Watching the new CARRIE is basically an exercise is seeing how tolerable of an adaptation it is, and compared to the original film it’s pretty close. Director Kimberly Peirce (BOYS DON’T CRY, an inspired choice for this project) and screenwriter Roberto Aguirre-Sacasa follow the original Lawrence D. Cohen script pretty tightly in some areas, while at the same time modernizing the look and feel of the film. While you could safely say there’s not many surprises in what happens during the film, the experience is more about how we get there. Certain modern tropes of high school students, such as texting and internet use, are implemented into the proceedings without ever seeming cheap or forced. Perhaps the most interesting aspect of this take is the look of Carrie herself, as Sissy Spacek looked and played her much more homely and frightened, whereas Moretz is playing her more as a girl who wants to fit in and be more normal… which by today’s standards is probably more relatable. The characters in this remake are all fleshed out pretty well, and all either likable or loathsome with perfect accuracy.
The real reason to see the movie is Chloë Grace Moretz, who is in a word excellent. There’s a sincerity and believable quality to her performance, and it’s easy to see the young actress is turning into a force to be reckoned with in Hollywood. She’s so good, I found myself thinking (while watching the film) about the powerful roles she’ll be able to achieve as she gets older should her career stay on its current path. Seeing her as Hit-Girl in the KICK-ASS films is fun, but she’s got serious dramatic chops, and after LET ME IN and now this, she’s definitely proven her screen presence isn’t a fluke. When she plays scared, you believe she’s scared; when she plays mad, you believe she’s mad; and when she plays happy, you not only believe it but are (in that moment) genuinely happy for her.

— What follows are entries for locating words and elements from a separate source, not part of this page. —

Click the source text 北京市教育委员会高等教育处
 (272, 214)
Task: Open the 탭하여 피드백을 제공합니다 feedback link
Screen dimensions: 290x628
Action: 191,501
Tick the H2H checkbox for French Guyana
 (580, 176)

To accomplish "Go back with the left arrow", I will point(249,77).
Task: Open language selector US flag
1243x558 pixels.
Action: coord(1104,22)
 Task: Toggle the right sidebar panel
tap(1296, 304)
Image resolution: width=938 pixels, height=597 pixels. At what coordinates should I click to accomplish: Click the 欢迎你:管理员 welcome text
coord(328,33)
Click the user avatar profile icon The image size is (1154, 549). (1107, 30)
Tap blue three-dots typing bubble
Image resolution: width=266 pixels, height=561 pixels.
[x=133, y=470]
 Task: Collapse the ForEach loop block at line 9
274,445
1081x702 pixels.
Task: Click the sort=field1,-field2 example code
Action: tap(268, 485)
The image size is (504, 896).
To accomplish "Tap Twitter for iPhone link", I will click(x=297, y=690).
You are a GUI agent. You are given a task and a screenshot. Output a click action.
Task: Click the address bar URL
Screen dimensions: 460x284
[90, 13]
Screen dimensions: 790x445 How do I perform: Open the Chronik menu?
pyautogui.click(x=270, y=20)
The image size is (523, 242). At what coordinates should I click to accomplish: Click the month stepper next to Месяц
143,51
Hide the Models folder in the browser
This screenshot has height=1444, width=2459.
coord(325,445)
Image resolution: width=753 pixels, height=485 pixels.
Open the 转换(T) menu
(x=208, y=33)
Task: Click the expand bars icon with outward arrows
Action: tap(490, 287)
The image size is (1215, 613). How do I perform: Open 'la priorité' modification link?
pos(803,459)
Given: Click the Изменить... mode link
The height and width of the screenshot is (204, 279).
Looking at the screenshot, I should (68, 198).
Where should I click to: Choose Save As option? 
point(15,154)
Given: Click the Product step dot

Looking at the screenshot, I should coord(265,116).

I should also mention the rest of the cast is fairly exceptional as well. Julianne Moore is eerie and at time horrifying as Margaret White, giving us the maternal figure we all dread but taking it to frightening extremes. We’ve seen Moore do so many sympathetic character through the years, it’s really fun to watch her play the crazy antagonist here, and she seems to be making the most of the role. Portia Doubleday is also excellent as the vengeful Chris, solidifying the audiences hate toward her from almost the first frame she’s in. Rarely have I wanted to see a character die more in a film, and that kind of effect is admirable in the acting world. Gabriella Wilde and Ansel Elgort are also likable as the sympathetic classmates, though I would have liked to see more back story fleshed out with Wilde’s character, considering how things end with her. Judy Greer is also the sole school staff member the audience can respect here, as the only teacher who shows any concern for Carrie. The thing I like about Greer in this role is though she’s reached an age where she can now play the adult instructor, you can see in her that a few decades ago she could have tackled the same leading role Moretz did, and there’s a sort of “I can relate to you” quality about her character that is endearing.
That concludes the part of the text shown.